***** Entries shown *****

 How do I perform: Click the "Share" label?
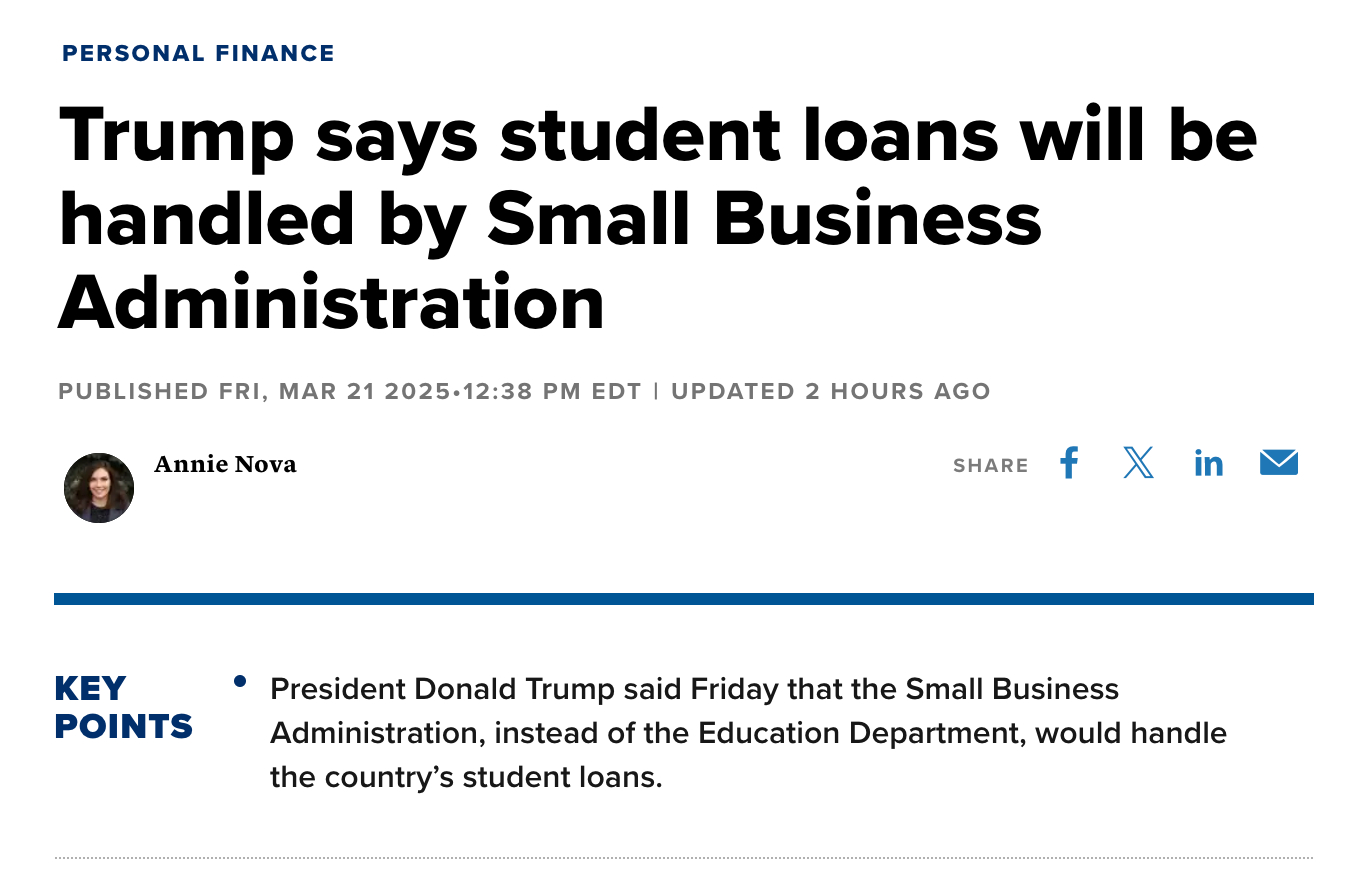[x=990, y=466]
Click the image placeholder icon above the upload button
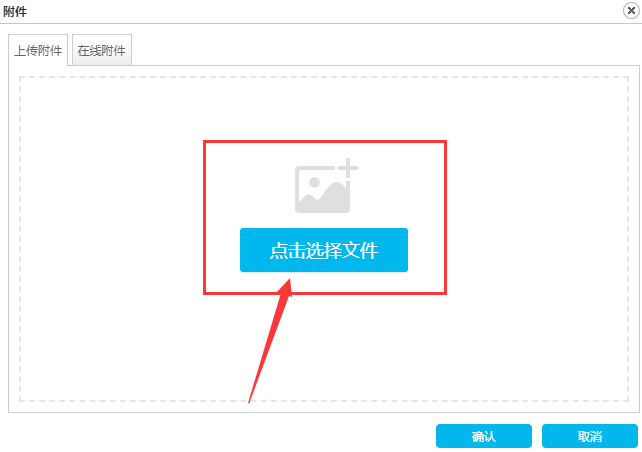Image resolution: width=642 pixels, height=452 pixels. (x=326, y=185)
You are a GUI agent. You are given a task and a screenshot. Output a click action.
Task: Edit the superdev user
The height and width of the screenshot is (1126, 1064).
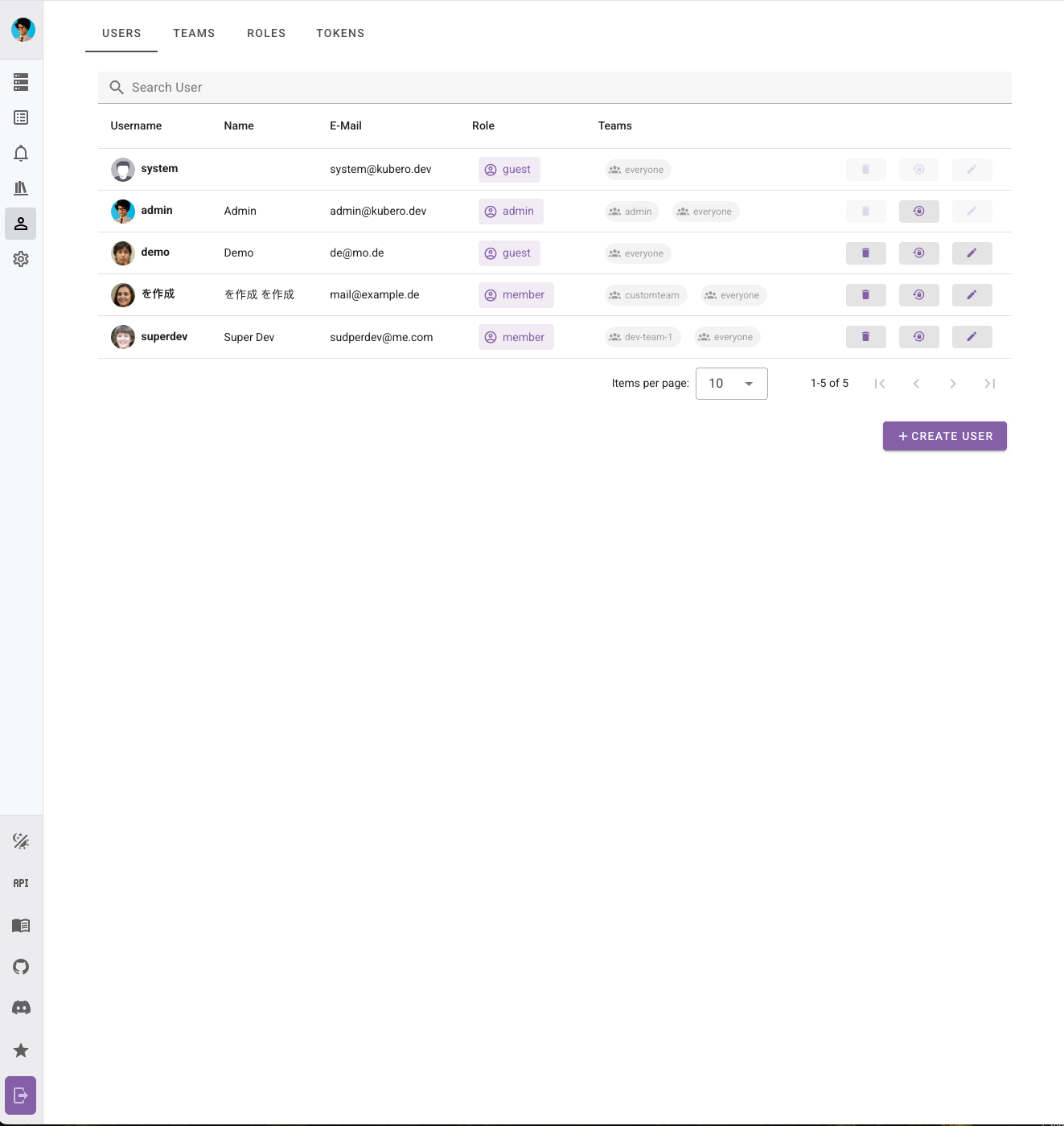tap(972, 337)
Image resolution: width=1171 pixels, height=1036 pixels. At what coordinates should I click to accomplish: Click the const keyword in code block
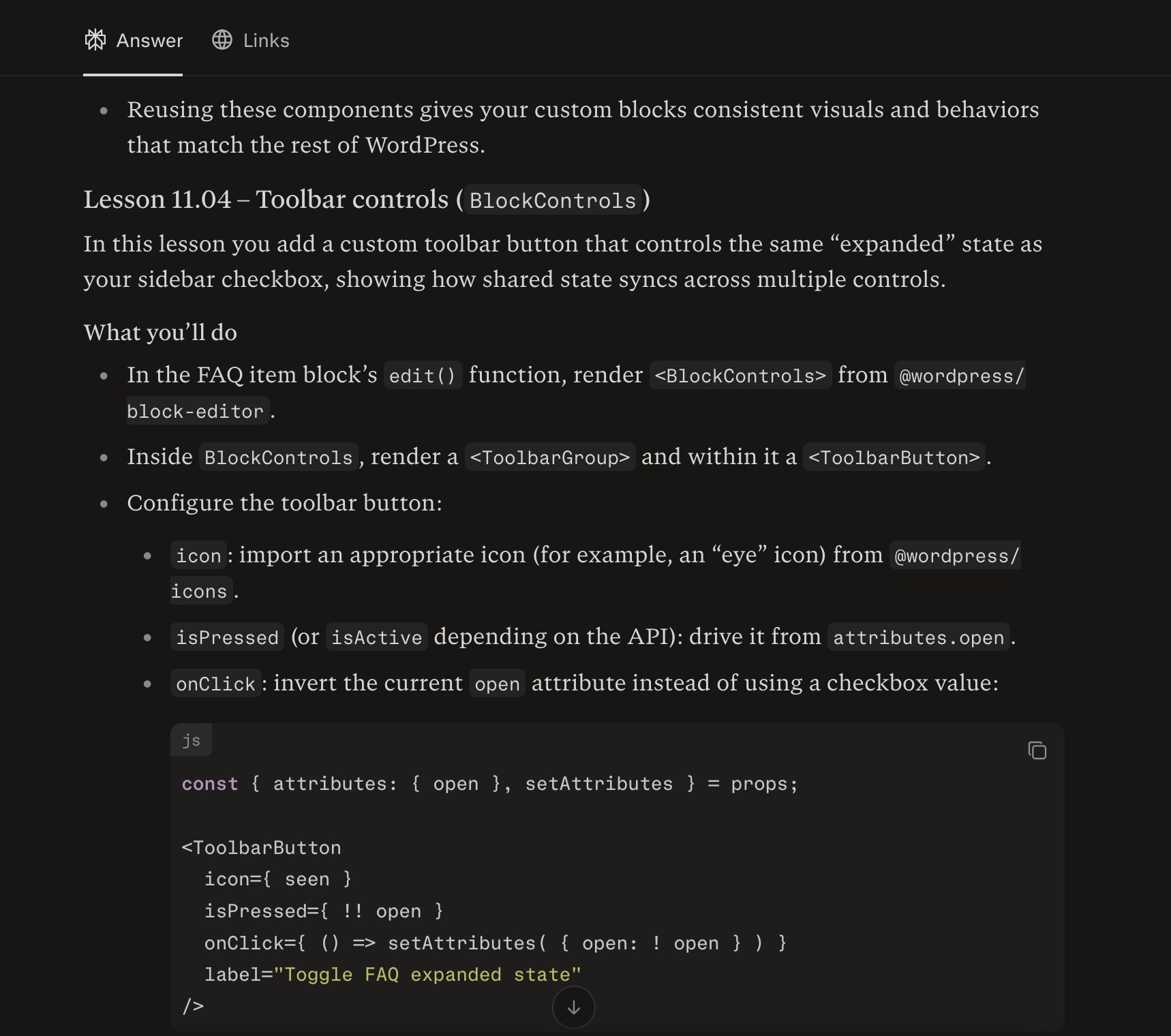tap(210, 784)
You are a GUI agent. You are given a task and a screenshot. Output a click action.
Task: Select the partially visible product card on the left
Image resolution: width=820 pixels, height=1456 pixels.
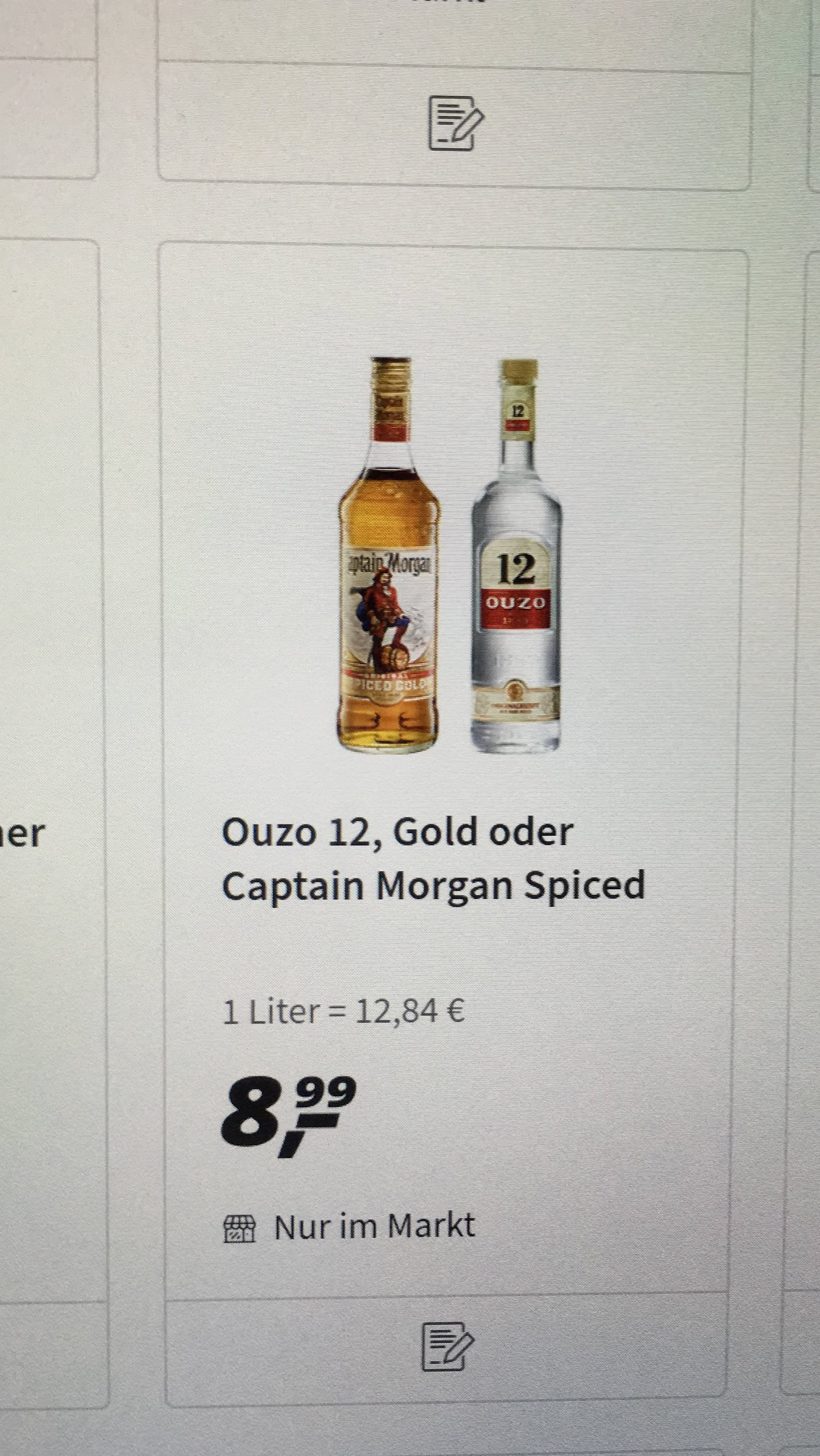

*****

Directions for this task>
Return nothing except the lines from the one containing "Image resolution: width=1171" through the final line of the data, copied exactly. Leave out all pictures.

Written answer>
Image resolution: width=1171 pixels, height=1036 pixels. At what coordinates should I click to accomplish: Click the const keyword in code block
tap(210, 784)
You are a GUI agent. You are given a task and a screenshot. Output a click action.
Task: Select the partially visible product card on the left
Image resolution: width=820 pixels, height=1456 pixels.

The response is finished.